This document describes a format adapted to efficiently represent HTTP headers in the context of HTTP/2.0.

Status of This Memo

This Internet-Draft is submitted in full conformance with the provisions of BCP 78 and BCP 79.

Internet-Drafts are working documents of the Internet Engineering Task Force (IETF). Note that other groups may also distribute working documents as Internet-Drafts. The list of current Internet-Drafts is at http://datatracker.ietf.org/drafts/current/.

Internet-Drafts are draft documents valid for a maximum of six months and may be updated, replaced, or obsoleted by other documents at any time. It is inappropriate to use Internet-Drafts as reference material or to cite them other than as "work in progress."

This Internet-Draft will expire on September 02, 2013.

Copyright Notice

Copyright (c) 2013 IETF Trust and the persons identified as the document authors. All rights reserved.

This document is subject to BCP 78 and the IETF Trust's Legal Provisions Relating to IETF Documents (http://trustee.ietf.org/license-info) in effect on the date of publication of this document. Please review these documents carefully, as they describe your rights and restrictions with respect to this document. Code Components extracted from this document must include Simplified BSD License text as described in Section 4.e of the Trust Legal Provisions and are provided without warranty as described in the Simplified BSD License.


Table of Contents

1. Introduction

This document describes a format adapted to efficiently represent HTTP headers in the context of HTTP/2.0.

2. Overview

2.1. Design Principles

HTTP headers can be represented in various ways. As shown by SPDY, Deflate compresses very well HTTP headers. But the use of Deflate has been found to cause security issues. In particular, the compression of sensitive data, together with other data controlled by an attacker, may lead to leakage of the sensitive data. The processing and memory costs may also be too high for some classes of devices.

Having a lightweight compact HTTP header representation is therefore useful. To design this representation, the focus was put on the following points:

2.2. Outline

The HTTP header representation described in this document is based on indexing tables that store (name,value) pairs, called header tables in the remainder of this document. Header tables are incrementally updated during the whole HTTP/2.0 session. Two independent header tables are used during a HTTP/2.0 session, one for HTTP request headers and one for HTTP response headers.

The encoder is responsible for deciding which headers to insert as (name,value) pairs in the header table. The decoder follows exactly what the encoder prescribes. This enables decoders to remain simple and understand a wide variety of encoders.

A header may be represented as a literal, an index or a delta. If represented as a literal or a delta, the representation specifies whether this header is used to update the indexing table. The different representations are described in Section 3.2.

To improve literal headers representation compactness, header names are indexed in a specific name table.

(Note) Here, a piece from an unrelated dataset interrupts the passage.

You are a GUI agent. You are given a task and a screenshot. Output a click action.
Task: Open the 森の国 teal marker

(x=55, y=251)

Two independent name tables are used during a HTTP/2.0 session, one for HTTP request headers and another for HTTP response headers.

An example illustrating the use of the different tables to represent headers is available in Appendix A.3. Once a set of header is represented using the available representations, it can optionally be compressed with Deflate.

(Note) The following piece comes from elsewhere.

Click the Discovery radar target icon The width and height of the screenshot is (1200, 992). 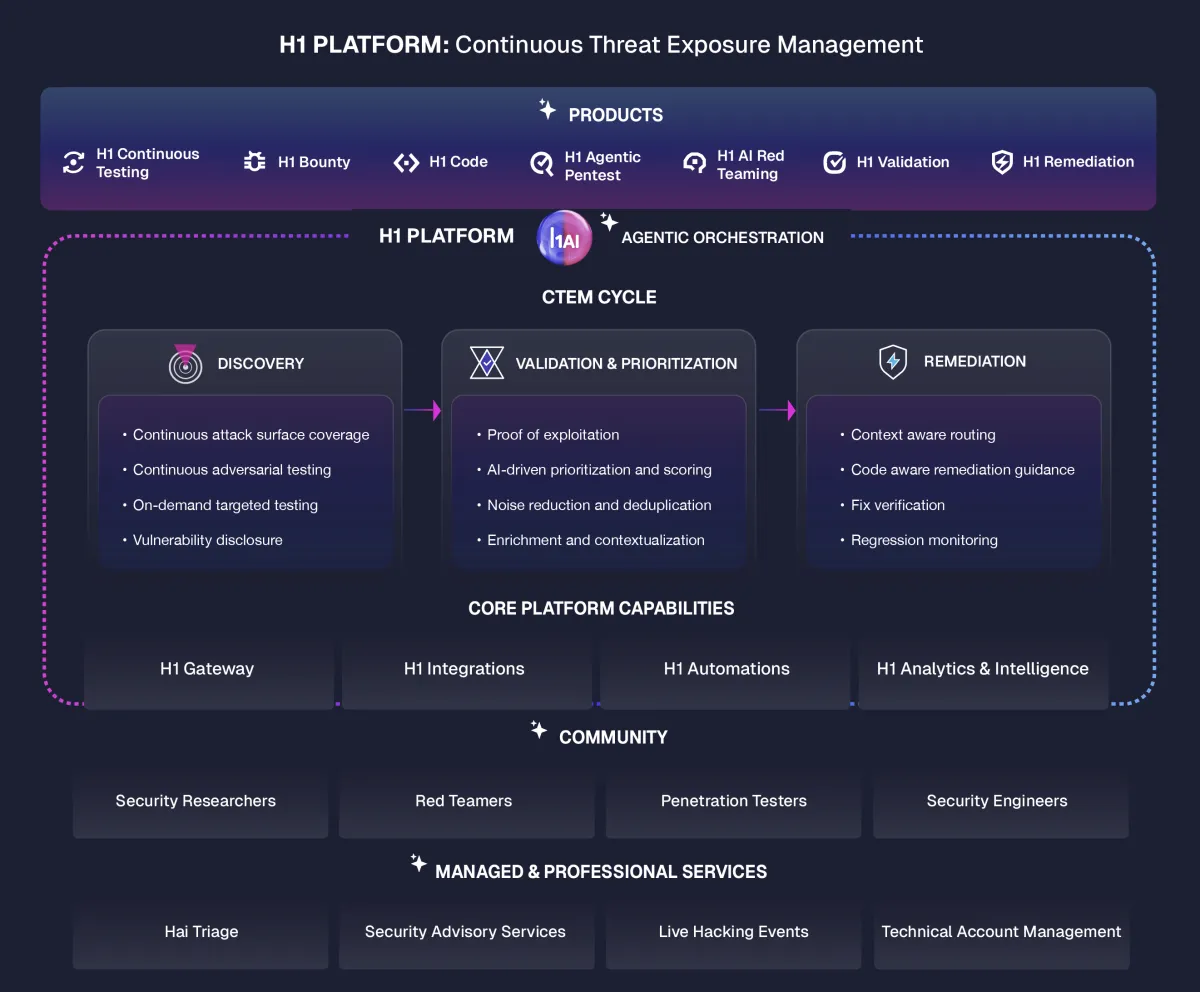[185, 363]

2.3. Integration within HTTP/2.0

+------------------------------------+
|1|    version    |         1        |
+------------------------------------+
|  Flags (8)  |  Length (24 bits)    |
+------------------------------------+
|X|           Stream-ID (31bits)     |
+------------------------------------+
|X| Associated-To-Stream-ID (31bits) |
+------------------------------------+
| Pri|Unused | Slot |                |
+-------------------+                |
| Number of Name/Value pairs (int32) |   
+------------------------------------+    
|     Encoded name/value pair        |   <+ 
+------------------------------------+    | (*)
|           (repeats)                |   <+ 
                        
(*) This section is the "Name/Value Header Block",
    and may be compressed.
						

The headers are inserted in the HTTP/2.0 frames at the same place as defined in SPDY (next chart was adapted from draft-ietf-httpbis-http2-00).

The modifications to SPDY are the following:

2.3.1. Deflate Usage

The header representation described in Section 4 is amenable to Deflate compression. The Deflate algorithm improves the compression at the expense of additional processing.

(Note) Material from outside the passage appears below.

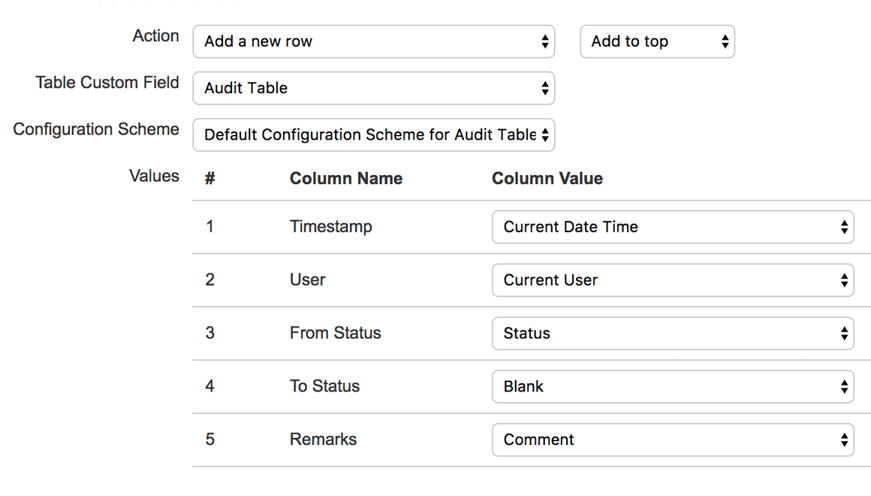
Task: Open the Action dropdown showing Add a new row
Action: [373, 42]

At least two potential drawbacks have been identified when using Deflate. First, security issues may arise when using Deflate, like the CRIME attack. Second, it may increase the workload of network intermediaries: they may need to uncompress and recompress the headers of all messages, even though they only need to process a few of them.

The use of Deflate may still be envisioned if properly set up. Several approaches are available and should be studied:

3. Indexing Strategies

3.1. Indexing Tables

3.1.1. Header Table

A header table consists in an ordered list of (name, value) pairs. Once a header pair is inserted in the header table, its index does not change until the pair gets removed. A pair is either inserted at the end of the table or replaces an existing pair depending on the chosen representation.

Header names should be represented as lower-case strings. A header name is matching with a pair name if they are equal using a character-based, case insensitive comparison. A header value is matching with a pair value if they are equal using a character-based, case sensitive comparison. A header is matching with a (name,value) pair if both name and value are matching.

The header table is progressively updated based on headers represented as literal (as defined in Section 3.2.1) or delta (as defined in Section 3.2.3). Two update mechanisms are defined:

Incremental and substitution indexing are optional. If none of them is selected in a header representation, the header table is not updated. In particular, no update happens on the header table when processing an indexed representation.

The header table size can be bounded so as to limit the memory requirements. The header table size is defined as the sum of the length (as defined in Section 4.1.2) of the values of all header table pairs. Header names are not counted in the header table size.

3.1.2. Name Table

A name table is an ordered list of name entries that is used to efficiently represent header names. A header name is matching a name table entry if they are equal using a character-based, case insensitive comparison.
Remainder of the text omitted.